# START OF GIVEN TEXT
Hi Pablo,
I'm not using TestStream, the test uses Create, but changing the input
to TestStream.add_elements(...).advance_watermark_to_infinity() seems
not to have any impact on the outcome. The outputs are still produced
and then dropped. The pipeline logic is pretty much simple - buffer data
for defined amount of processing time then flush it. The event-time
timer is to enforce flushing of the buffer at the end of global window
(python seems to be missing @OnWindowExpiration as of now).
Regarding the runner, I'm using the default which is created using (beam
2.32.0)
beam.Pipeline(options=PipelineOptions(["--streaming"]))
With this the test seems to be 100% failing. Changing the above to
beam.Pipeline(options=PipelineOptions(["--streaming",
"--runner=flink"]))
the test seems to be 100% passing.
Jan
On 9/13/21 7:58 PM, Pablo Estrada wrote:
Hi Jan,
are you using a TestStream? Do you know which
directrunner implementation is being used? (FnApiRunner or
BundleBasedDirectRunner?)
-P.
On Mon, Sep 13, 2021 at 10:45 AM Ahmet Altay <[email protected]
<mailto:[email protected]>> wrote:
+Pablo Estrada <mailto:[email protected]> might know the answer.
On Fri, Sep 10, 2021 at 8:46 AM Jan Lukavský <[email protected]
<mailto:[email protected]>> wrote:
Hi,
I didn't dig into the code yet, just wanted to ask if someone
could give
me some pointers. I'm experiencing weird behavior in python
SDK, when
emitting data from stateful DoFn with event-time timer set on
GlobalWindow().max_timestamp(). The data is correctly emitted,
but is
probably delayed after watermark and is dropped on first GBK
downstream
(assert_that in my case), the assertion then fails. When I use
FlinkRunner it seems to work as expected (the test passes).
Did anyone see something like this before?
Thanks,
Jan
# END OF GIVEN TEXT
# START OF LISTED ENTRIES
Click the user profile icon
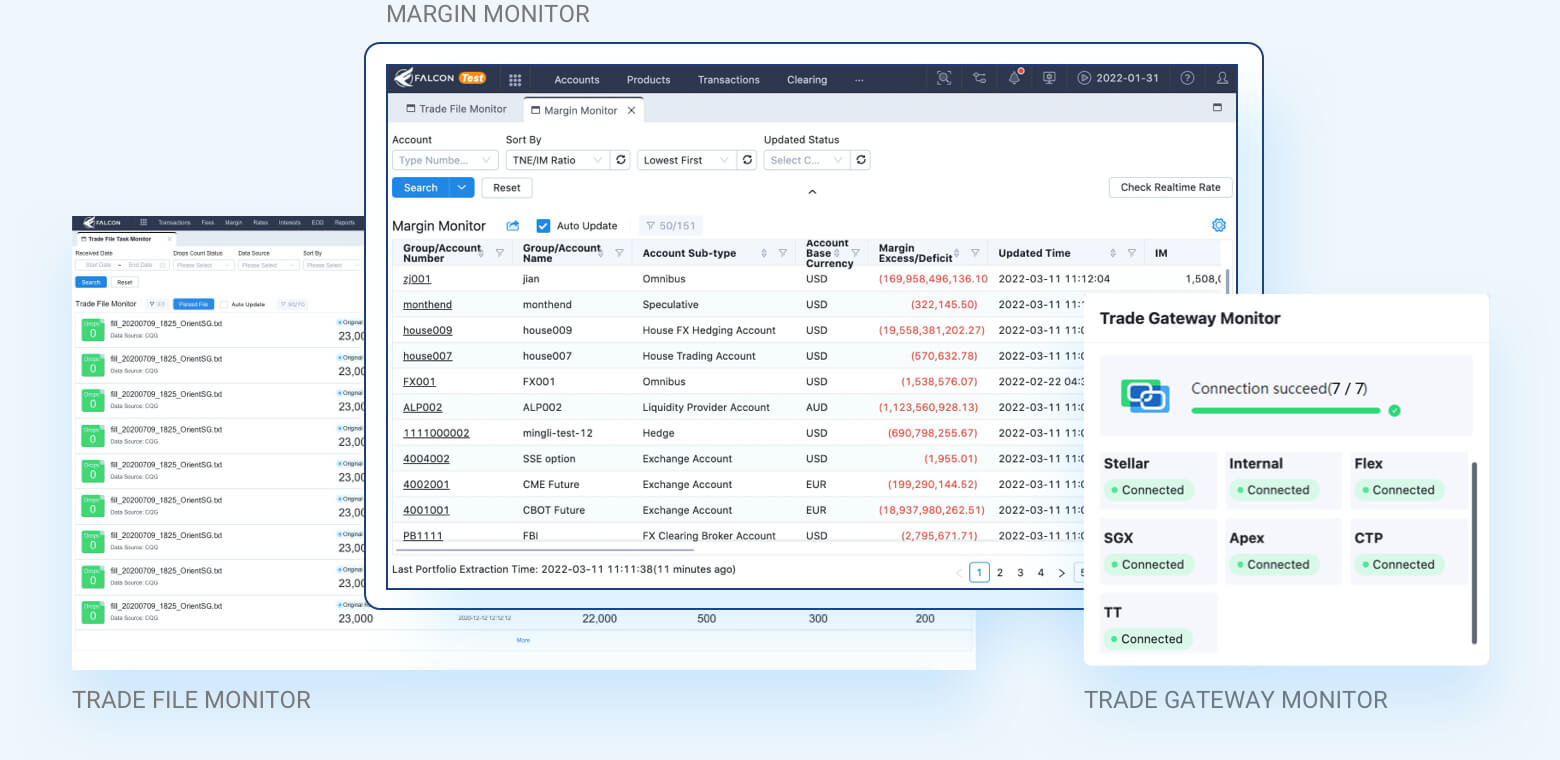The image size is (1560, 760). (1222, 77)
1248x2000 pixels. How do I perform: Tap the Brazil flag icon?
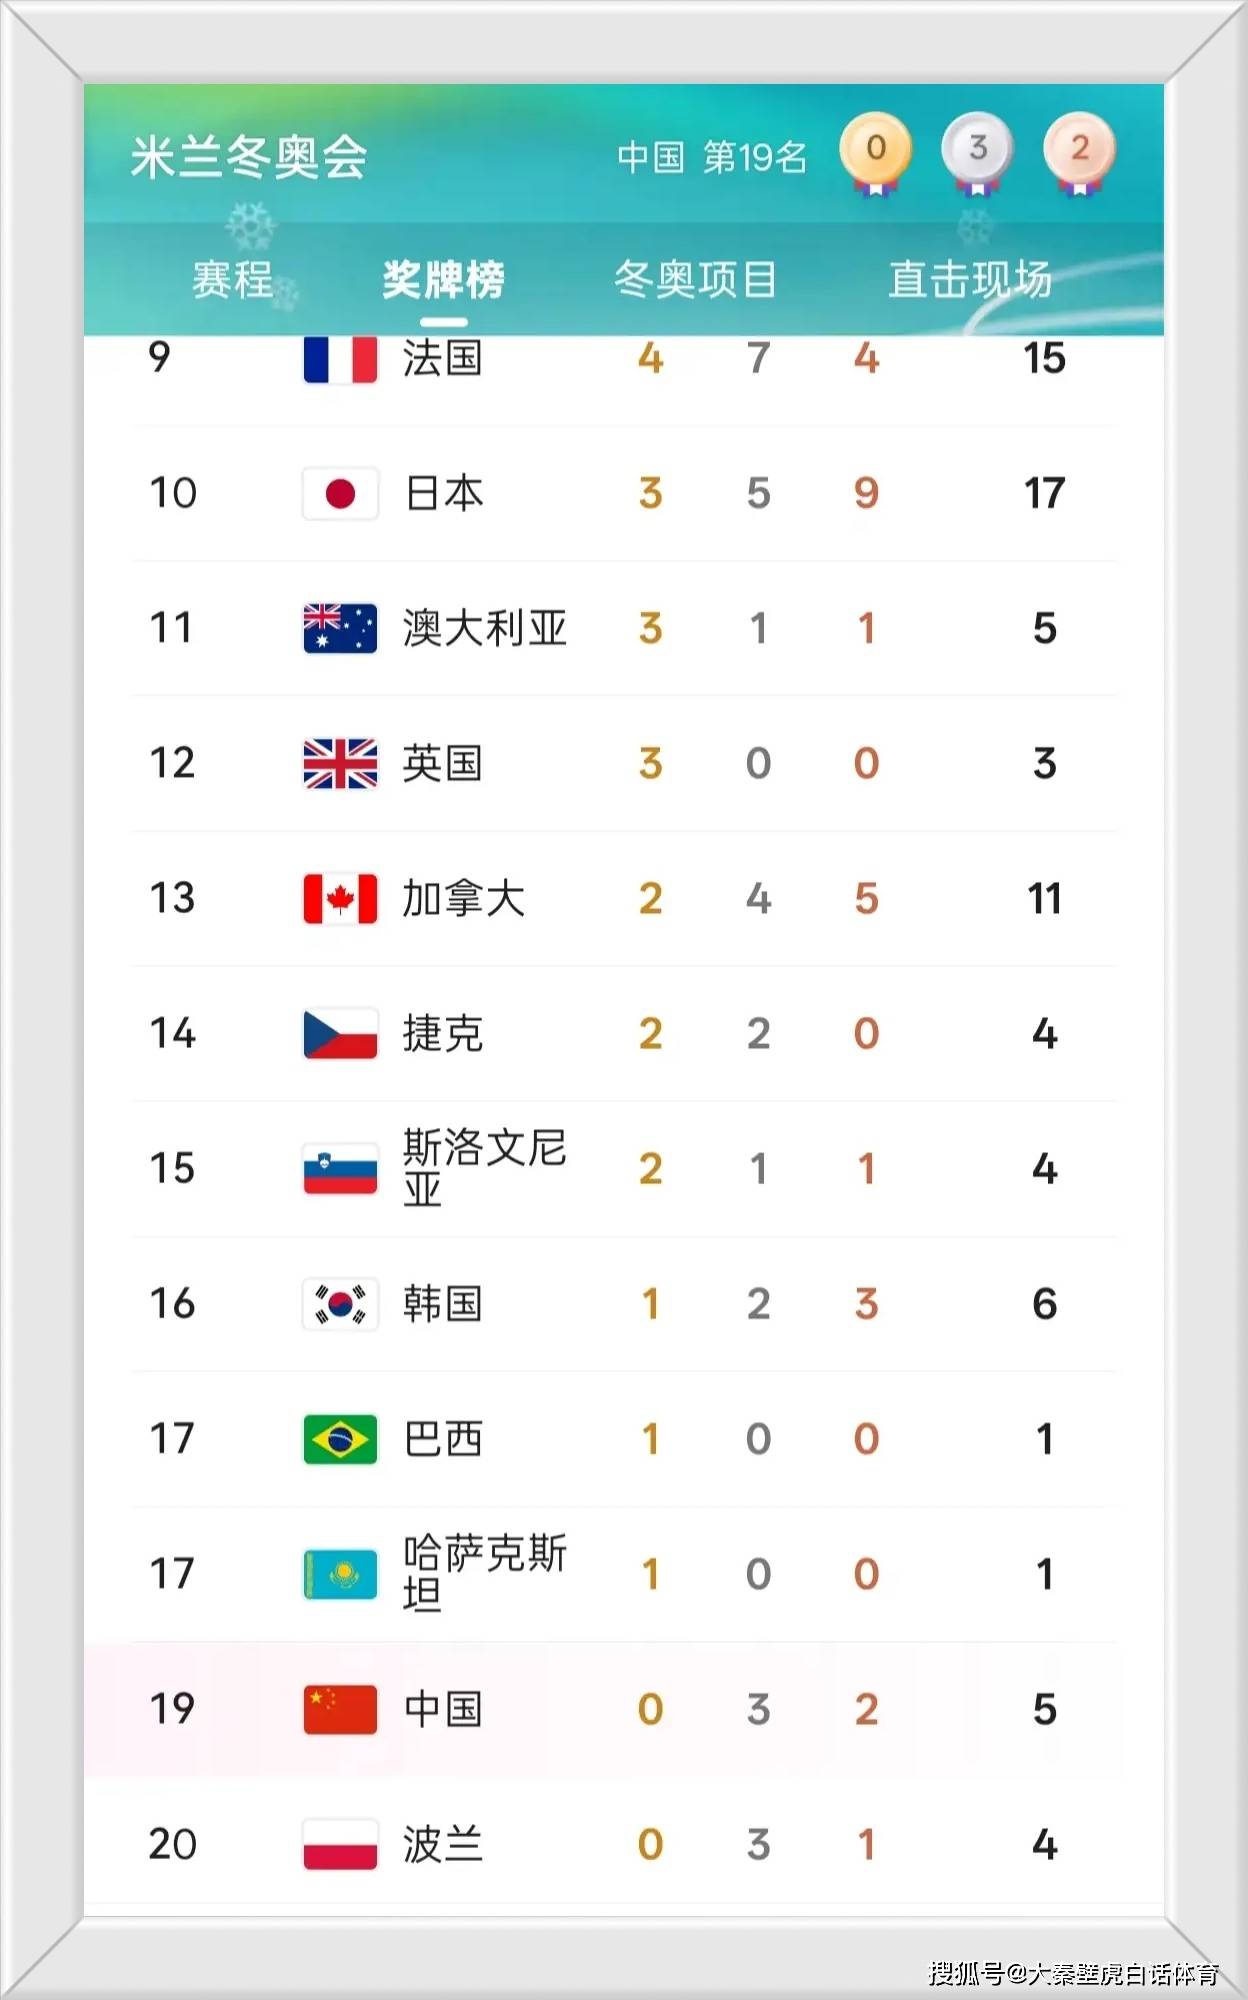pos(340,1439)
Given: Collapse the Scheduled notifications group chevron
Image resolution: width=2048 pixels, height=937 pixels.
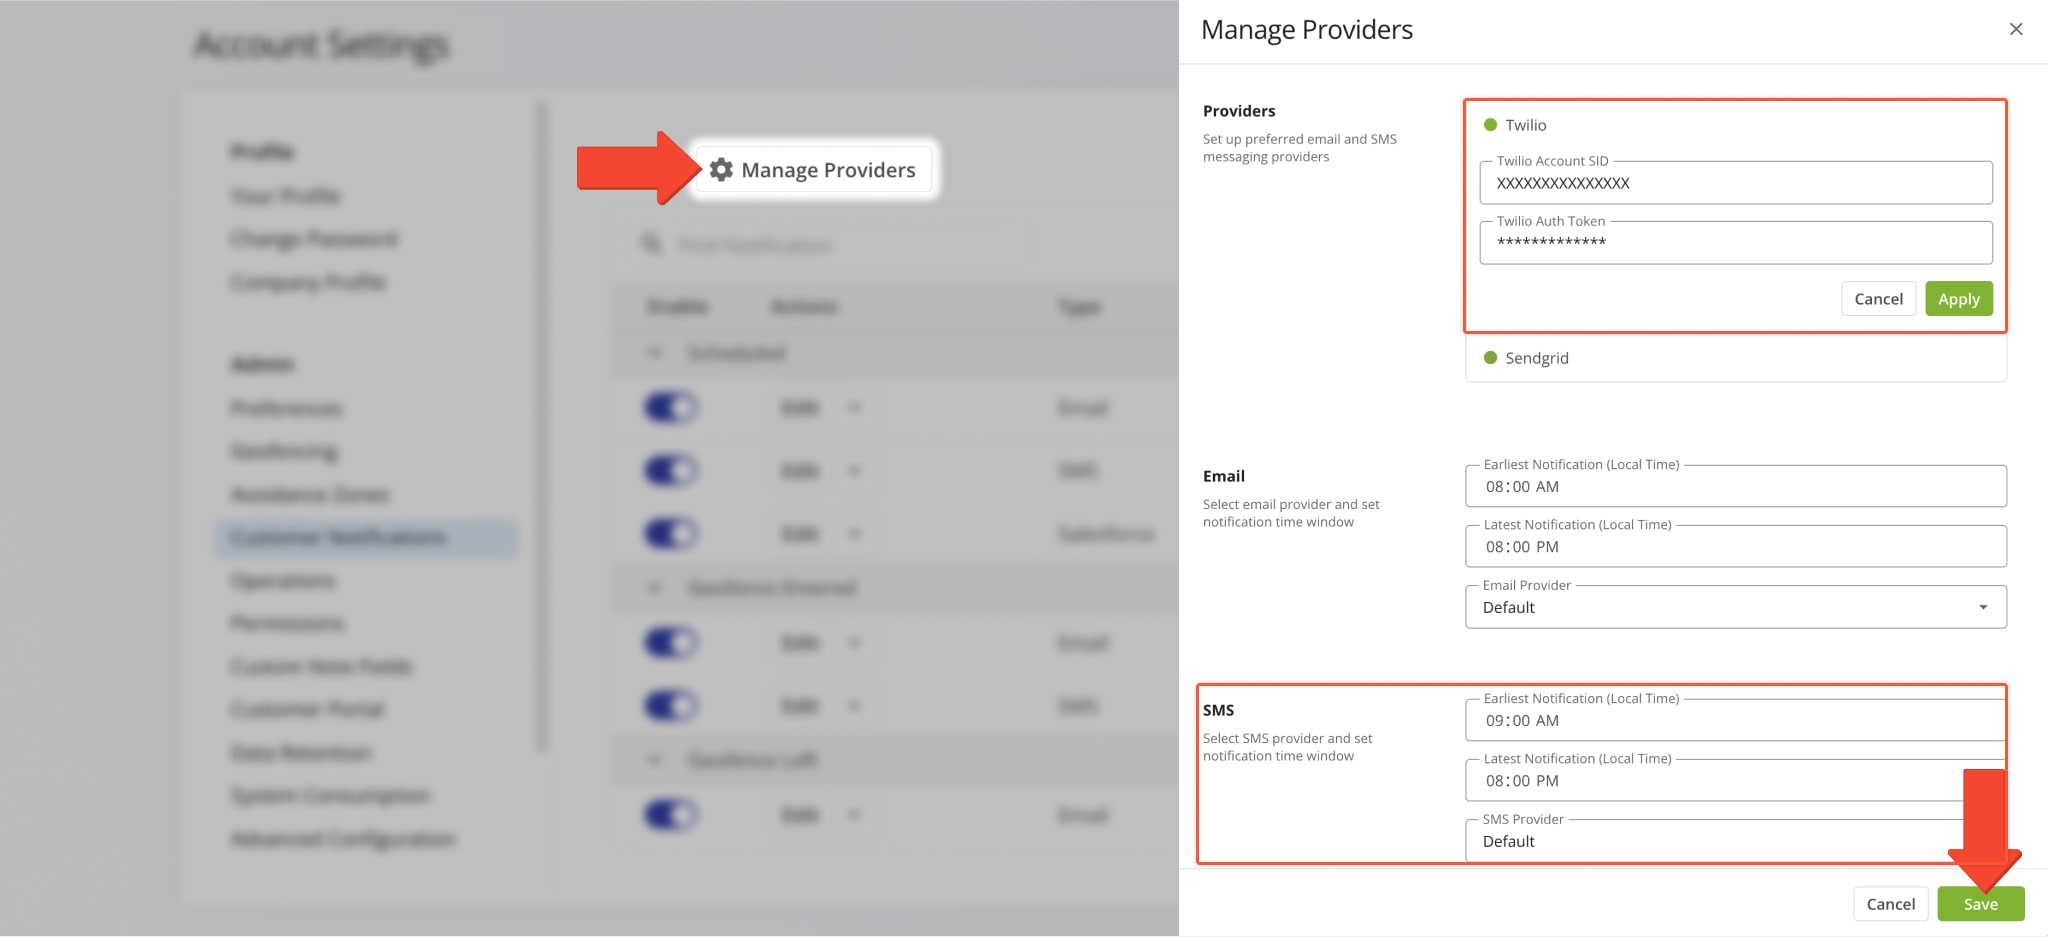Looking at the screenshot, I should coord(655,353).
# END OF LISTED ENTRIES
→ TASK INSTRUCTIONS:
Answer these questions from the thread above.
(a) Which Beam version does Jan give for the default runner?
(b) Which two DirectRunner implementations does Pablo name?
(c) In Jan's first message, where is the delayed data dropped?

→ FULL OUTPUT:
(a) Beam 2.32.0.
(b) FnApiRunner and BundleBasedDirectRunner.
(c) On the first GBK downstream, which in his case is assert_that.